Per il Chief Business Economist di IHS Markit: «La crisi del settore non mostra segnali di una fine imminente»

Di Redazione

L’indice destagionalizzato finale IHS Markit PMI del settore manifatturiero nell’Eurozona è in contrazione per il quinto mese consecutivo, arrivando al valore più basso da marzo: 47,6 punti. 

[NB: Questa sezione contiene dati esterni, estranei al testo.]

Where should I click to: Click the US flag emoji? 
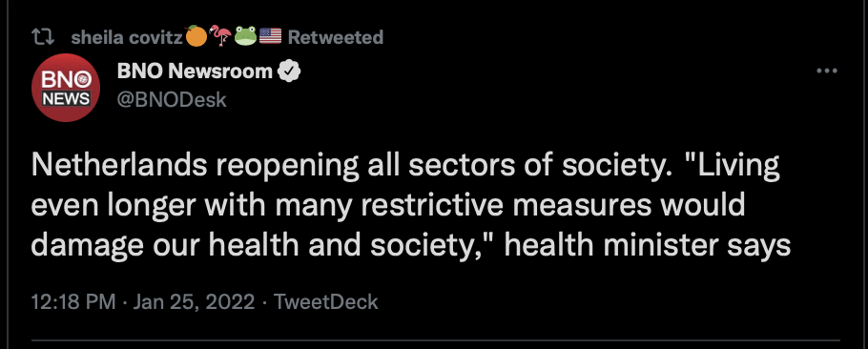[270, 37]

Analizzando nello specifico i diversi paesi membri si nota come la Germania, nonostante il miglioramento del valore dell’indice – il più alto in quattro mesi – abbia registrato i risultati più bassi, mentre il valore maggiore è stato riportato dalla Grecia, che al contrario segna il minimo da 19 mesi. L’indice Pmi italiano è più alto della media dell’eurozona, arrivando a 48,4, ma il risultato è comunque il valore minimo da tre mesi. Per quanto riguarda i singoli sotto-settori, i beni di consumo hanno registrato miglioramenti a tassi maggiori da gennaio, mentre per i beni intermedi la contrazione risulta essere la peggiore da aprile 2013.

Tra le cause della situazione negativa, influenzata dall’andamento del settore automobilistico, si annoverano sia l’incertezza sul versante politico che le difficili condizioni economiche date dalle tensioni commerciali.

Della debolezza della produzione, evidenziata dall’indice, ha risentito anche l’occupazione, che ha registrato tagli per il secondo mese consecutivo in Germania, Italia e Spagna.

Contestualmente, come ha sottolineato Williamson, Chief Business Economist dell’IHS Markit, «la contrazione dei nuovi ordini ricevuti ha fatto si che le aziende manifatturiere si sono sempre più concentrate nel tenere i costi bassi, in particolare con tagli al personale e sulle giacenze. Il peggioramento del flusso di nuovi ordini fa si che le aziende manifatturiere si sono concentrate sul tenere i costi bassi, in particolare riducendo il livello del personale e quello di magazzino».

Nonostante però la contrazione dei prezzi per il minor costo dei trasporti e un più basso dei prezzo dei metalli, le imprese manifatturiere hanno continuato ad aumentare i loro prezzi di vendita. 

In sintesi l’ottimismo storicamente contenuto delle aziende è confermato anche dal Chief Business Economist secondo cui «la crisi del settore non mostra segnali di una fine imminente. Gli indicatori anticipatori di tendenze sono rimasti a giugno pericolosamente deboli, aggiungendo ulteriori paure circa lo stato di salute dell’economia durante la seconda parte dell’anno».